FRAGMENTO SELECCIONADO
--------------------------------------------------
El arte transforma y es hermoso que así sea. Huele mejor el aroma atrevido de los libros y las poesías, los pinceles y los cantos, que el currículum morboso que vamos arrastrando en la carreta rebosante y en la huella imborrable de nuestras pisadas lodosas. Crudeza y ordinariez, suelen quedar colgadas en el tiempo, entre crónicas incoloras o explosionantes del periódico que colecciona el sufrimiento diario, las anécdotas de callejones sin rostros al azar del futuro, o perdidas en el silencio de la inexistencia, del olvido sin luz, sin cirios ni dolientes.

Bienvenido Brens sintió lo que otros no pudieron percibir. Para aquellos, era solo mujer de cuerpo y vida alucinante, de caprichos consentidos, lecho estridente y apetecible. El creó un cielo más allá del abismo, anidó golondrinas y mares sobre un ocaso de nubarrones tristes y soles inalcanzables. Desnudó la belleza escondida de sus flores trágicas, inventó el vértigo eterno de aquel perfume letal inolvidable.
--------------------------------------------------
DATOS PROPORCIONADOS
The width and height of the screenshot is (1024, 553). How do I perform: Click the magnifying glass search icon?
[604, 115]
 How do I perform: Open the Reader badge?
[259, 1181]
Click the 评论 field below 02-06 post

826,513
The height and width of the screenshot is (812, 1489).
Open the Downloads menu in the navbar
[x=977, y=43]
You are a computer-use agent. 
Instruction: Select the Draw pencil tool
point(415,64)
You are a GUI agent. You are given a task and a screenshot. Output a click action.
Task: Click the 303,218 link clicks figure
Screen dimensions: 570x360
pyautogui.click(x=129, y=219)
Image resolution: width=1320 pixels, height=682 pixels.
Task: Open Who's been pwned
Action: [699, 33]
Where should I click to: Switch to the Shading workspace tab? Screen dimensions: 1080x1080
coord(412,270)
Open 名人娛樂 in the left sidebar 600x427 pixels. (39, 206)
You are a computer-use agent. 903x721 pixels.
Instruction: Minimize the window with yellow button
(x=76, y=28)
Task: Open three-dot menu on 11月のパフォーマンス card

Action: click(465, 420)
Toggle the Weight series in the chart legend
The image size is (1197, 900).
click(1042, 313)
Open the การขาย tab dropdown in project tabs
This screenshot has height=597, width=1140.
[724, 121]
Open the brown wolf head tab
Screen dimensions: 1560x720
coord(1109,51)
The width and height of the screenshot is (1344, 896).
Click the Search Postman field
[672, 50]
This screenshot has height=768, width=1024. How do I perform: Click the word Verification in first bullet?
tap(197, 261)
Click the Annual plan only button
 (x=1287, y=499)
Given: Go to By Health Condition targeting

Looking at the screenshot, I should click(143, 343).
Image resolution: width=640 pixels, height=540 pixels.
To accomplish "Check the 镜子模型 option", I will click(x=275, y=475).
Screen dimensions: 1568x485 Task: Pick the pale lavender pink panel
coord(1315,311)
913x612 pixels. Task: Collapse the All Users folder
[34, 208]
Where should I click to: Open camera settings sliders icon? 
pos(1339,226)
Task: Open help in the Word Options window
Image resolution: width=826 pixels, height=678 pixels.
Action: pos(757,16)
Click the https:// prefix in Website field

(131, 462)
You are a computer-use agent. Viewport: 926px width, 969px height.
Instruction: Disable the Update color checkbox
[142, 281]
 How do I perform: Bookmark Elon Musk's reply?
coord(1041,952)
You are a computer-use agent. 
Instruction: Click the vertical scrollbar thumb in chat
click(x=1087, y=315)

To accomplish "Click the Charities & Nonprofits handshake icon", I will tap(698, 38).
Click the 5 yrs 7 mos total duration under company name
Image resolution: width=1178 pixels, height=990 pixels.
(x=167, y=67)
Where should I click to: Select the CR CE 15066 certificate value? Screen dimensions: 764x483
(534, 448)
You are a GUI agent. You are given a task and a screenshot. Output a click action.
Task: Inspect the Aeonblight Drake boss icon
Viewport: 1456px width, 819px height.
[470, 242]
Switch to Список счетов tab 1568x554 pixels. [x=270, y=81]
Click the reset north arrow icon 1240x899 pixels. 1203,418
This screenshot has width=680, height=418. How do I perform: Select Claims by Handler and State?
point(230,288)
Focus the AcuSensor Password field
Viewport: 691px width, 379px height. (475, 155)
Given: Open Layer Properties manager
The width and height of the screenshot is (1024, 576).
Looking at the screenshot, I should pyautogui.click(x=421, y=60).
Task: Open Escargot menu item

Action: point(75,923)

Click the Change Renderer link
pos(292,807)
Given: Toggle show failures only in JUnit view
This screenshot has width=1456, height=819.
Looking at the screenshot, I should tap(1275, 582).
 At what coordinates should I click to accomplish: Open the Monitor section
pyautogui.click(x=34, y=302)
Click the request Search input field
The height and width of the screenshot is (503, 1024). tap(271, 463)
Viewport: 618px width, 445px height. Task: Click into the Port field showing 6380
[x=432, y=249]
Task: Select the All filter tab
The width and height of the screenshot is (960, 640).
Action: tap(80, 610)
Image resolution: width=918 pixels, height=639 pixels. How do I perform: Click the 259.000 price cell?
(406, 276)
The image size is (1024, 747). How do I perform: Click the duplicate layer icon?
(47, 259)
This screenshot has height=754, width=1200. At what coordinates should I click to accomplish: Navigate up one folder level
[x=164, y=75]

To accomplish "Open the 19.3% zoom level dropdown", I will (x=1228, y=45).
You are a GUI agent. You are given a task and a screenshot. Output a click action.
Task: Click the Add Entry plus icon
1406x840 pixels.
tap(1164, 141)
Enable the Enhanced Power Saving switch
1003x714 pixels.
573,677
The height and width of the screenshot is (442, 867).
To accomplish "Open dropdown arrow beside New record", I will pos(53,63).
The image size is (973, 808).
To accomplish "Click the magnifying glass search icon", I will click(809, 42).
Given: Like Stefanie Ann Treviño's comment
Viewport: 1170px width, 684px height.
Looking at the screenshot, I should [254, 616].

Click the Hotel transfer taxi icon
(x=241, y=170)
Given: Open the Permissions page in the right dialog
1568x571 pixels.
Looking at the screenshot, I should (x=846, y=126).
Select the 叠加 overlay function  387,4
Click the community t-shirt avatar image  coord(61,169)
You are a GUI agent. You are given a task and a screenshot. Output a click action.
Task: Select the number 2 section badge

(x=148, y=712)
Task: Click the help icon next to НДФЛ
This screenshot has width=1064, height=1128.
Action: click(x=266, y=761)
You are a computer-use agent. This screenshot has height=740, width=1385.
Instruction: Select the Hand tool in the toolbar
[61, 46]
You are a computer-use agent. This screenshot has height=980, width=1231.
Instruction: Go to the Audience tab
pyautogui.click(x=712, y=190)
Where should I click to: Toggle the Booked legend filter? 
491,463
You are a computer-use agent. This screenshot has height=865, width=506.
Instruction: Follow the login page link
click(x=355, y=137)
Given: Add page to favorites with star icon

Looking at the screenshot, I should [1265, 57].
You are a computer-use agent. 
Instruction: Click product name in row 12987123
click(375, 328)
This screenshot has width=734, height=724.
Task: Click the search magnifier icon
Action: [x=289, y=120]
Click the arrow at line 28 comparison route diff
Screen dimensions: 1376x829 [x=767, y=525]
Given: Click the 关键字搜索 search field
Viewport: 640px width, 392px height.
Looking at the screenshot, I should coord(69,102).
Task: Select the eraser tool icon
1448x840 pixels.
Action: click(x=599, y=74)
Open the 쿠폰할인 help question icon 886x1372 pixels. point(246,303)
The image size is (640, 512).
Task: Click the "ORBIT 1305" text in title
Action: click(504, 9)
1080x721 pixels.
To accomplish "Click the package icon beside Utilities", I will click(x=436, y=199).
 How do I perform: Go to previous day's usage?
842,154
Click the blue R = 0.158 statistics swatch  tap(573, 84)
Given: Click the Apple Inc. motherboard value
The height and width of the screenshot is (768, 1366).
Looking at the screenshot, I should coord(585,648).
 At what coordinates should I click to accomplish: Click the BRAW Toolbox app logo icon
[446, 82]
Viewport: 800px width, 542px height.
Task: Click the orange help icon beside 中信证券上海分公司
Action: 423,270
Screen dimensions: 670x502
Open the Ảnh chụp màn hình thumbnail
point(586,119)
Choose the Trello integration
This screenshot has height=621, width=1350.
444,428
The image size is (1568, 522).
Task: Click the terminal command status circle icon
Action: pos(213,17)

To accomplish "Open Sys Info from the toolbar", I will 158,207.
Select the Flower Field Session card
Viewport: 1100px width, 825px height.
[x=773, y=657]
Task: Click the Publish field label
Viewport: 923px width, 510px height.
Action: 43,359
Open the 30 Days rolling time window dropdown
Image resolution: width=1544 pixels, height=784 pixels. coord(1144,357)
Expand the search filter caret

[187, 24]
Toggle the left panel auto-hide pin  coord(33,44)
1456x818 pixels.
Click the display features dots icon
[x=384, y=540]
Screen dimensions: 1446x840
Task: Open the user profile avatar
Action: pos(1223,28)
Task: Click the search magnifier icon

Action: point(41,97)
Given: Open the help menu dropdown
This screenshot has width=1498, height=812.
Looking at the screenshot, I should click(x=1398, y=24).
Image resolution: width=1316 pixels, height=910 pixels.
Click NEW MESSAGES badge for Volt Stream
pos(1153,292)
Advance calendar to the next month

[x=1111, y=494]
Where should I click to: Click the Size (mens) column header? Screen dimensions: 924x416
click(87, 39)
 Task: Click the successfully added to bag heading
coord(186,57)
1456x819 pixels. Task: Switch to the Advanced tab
--------------------------------------------------
TAREAS A REALIZAR
a - Según el fragmento seleccionado, ¿quién sintió lo que otros no pudieron percibir?
b - Reproduce el texto del fragmento seleccionado comprendido entre "Bienvenido Brens sintió" y "perfume letal inolvidable.", ambos incluidos.

SOLUCIONES COMPLETAS
a - Bienvenido Brens.

b -
Bienvenido Brens sintió lo que otros no pudieron percibir. Para aquellos, era solo mujer de cuerpo y vida alucinante, de caprichos consentidos, lecho estridente y apetecible. El creó un cielo más allá del abismo, anidó golondrinas y mares sobre un ocaso de nubarrones tristes y soles inalcanzables. Desnudó la belleza escondida de sus flores trágicas, inventó el vértigo eterno de aquel perfume letal inolvidable.